**WORK REQUEST**
Quote word for word from the line holding "Given: Tap the Get Product Support tools icon" to the last line below, including both, and omit any pictures.

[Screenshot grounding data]
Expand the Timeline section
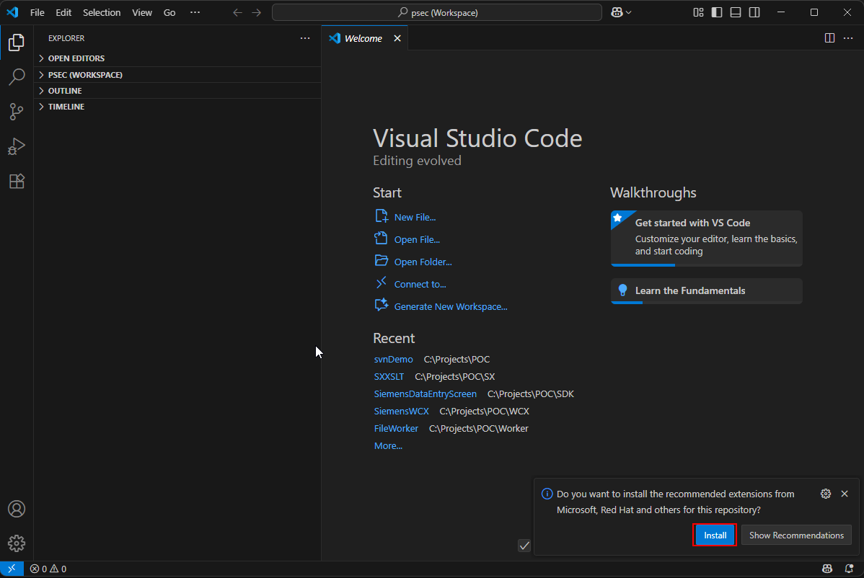This screenshot has height=578, width=864. tap(66, 107)
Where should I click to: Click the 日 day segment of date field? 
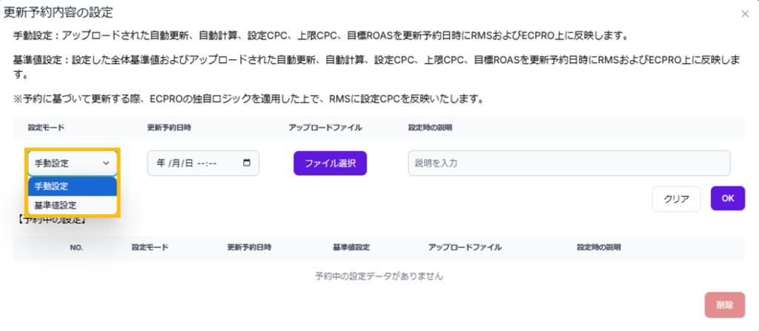pos(189,163)
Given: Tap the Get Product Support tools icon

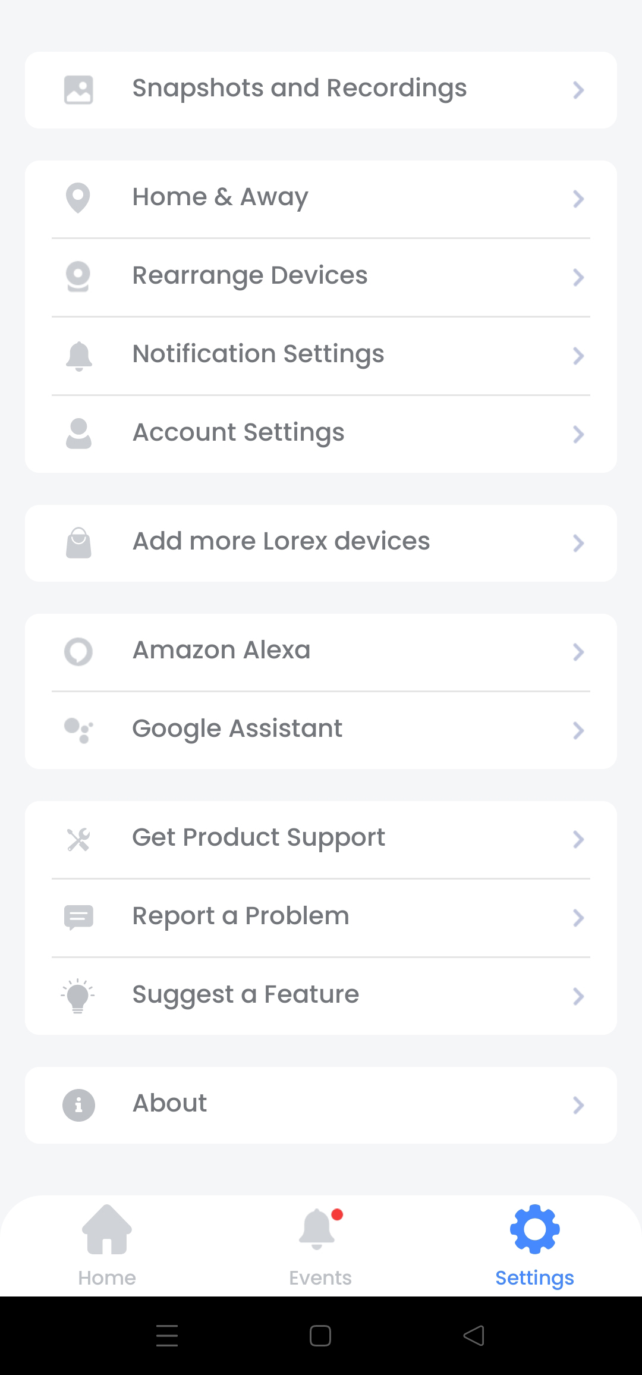Looking at the screenshot, I should click(x=78, y=839).
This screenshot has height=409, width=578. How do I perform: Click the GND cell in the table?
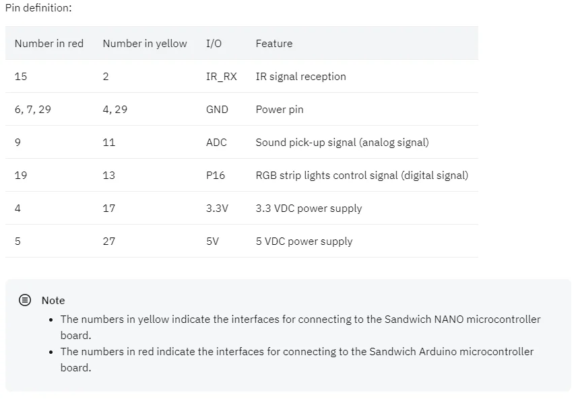coord(217,110)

**WRITTEN SOLUTION**
Given: Tap the Get Product Support tools icon

Looking at the screenshot, I should click(x=78, y=839).
This screenshot has height=409, width=578. How do I perform: Click the GND cell in the table?
coord(217,110)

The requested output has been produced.